• Stated exercise: Return the items below verbatim, from the line with "1568x710 pixels. At" up to and including the line with "I will coord(648,45).", and nothing else.
===============
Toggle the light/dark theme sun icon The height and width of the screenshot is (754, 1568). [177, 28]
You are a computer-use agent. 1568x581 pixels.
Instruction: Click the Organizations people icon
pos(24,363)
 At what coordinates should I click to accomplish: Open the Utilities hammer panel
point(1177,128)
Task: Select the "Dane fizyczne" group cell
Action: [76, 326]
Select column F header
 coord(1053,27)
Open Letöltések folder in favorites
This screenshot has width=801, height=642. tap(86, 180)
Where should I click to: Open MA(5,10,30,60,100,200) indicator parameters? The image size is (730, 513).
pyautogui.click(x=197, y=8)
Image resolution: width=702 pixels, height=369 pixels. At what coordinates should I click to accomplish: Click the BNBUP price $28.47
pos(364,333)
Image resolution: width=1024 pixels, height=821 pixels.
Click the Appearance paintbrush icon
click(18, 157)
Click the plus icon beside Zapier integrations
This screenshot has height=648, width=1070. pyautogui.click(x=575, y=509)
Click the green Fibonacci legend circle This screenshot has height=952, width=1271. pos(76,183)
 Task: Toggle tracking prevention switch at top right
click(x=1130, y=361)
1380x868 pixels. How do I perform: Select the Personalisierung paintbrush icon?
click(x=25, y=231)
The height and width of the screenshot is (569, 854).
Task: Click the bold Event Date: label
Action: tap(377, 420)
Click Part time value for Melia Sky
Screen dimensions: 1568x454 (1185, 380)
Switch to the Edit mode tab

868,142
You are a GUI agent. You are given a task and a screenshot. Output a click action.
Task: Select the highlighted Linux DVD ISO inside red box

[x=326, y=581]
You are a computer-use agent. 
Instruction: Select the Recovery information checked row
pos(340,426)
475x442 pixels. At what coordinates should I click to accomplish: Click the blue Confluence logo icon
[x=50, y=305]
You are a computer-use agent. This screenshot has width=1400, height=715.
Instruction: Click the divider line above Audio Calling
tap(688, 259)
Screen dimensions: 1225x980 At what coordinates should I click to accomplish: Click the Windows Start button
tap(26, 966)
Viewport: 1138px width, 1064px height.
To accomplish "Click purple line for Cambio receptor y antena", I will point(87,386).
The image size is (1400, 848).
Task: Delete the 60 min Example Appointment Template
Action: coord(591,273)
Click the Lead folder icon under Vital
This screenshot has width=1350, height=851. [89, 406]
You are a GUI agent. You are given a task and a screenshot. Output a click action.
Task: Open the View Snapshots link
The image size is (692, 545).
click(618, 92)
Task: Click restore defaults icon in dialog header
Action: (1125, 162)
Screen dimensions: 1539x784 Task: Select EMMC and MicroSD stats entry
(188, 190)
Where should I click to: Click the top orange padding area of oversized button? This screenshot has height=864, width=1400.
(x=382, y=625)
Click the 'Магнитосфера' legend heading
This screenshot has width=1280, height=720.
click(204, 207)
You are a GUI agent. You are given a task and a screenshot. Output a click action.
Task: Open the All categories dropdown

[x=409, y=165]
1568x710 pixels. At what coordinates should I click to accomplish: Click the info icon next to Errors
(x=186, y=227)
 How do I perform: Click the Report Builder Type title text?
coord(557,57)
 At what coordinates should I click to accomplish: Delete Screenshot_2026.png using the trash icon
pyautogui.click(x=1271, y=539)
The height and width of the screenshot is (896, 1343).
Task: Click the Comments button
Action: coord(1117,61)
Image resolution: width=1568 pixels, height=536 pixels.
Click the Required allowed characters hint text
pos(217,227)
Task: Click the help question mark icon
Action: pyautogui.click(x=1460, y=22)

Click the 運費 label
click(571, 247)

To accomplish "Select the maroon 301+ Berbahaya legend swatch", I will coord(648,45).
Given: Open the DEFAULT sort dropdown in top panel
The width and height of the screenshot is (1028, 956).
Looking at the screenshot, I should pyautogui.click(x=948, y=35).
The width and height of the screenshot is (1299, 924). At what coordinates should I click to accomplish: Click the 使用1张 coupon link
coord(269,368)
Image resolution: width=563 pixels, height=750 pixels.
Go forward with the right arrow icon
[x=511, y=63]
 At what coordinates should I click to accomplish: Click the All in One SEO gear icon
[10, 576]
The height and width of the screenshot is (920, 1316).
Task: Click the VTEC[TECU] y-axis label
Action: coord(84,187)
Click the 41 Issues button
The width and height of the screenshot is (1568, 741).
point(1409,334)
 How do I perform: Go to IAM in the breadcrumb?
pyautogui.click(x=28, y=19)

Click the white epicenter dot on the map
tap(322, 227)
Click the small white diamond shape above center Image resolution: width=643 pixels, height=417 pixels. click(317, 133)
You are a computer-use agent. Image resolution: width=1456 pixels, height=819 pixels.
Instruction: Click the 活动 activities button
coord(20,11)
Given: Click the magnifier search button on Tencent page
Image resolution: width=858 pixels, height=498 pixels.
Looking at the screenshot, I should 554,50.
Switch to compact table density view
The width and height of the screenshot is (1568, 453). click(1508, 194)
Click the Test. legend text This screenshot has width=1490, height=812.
===============
• Response below:
1568x710 pixels. At what coordinates should I click to accomplish: Click the info icon next to Errors
(x=186, y=227)
 How do I perform: Click the Report Builder Type title text?
coord(557,57)
 At what coordinates should I click to accomplish: Delete Screenshot_2026.png using the trash icon
pyautogui.click(x=1271, y=539)
The height and width of the screenshot is (896, 1343).
Task: Click the Comments button
Action: coord(1117,61)
Image resolution: width=1568 pixels, height=536 pixels.
Click the Required allowed characters hint text
pos(217,227)
Task: Click the help question mark icon
Action: pyautogui.click(x=1460, y=22)

Click the 運費 label
click(571, 247)

To accomplish "Select the maroon 301+ Berbahaya legend swatch", I will coord(648,45).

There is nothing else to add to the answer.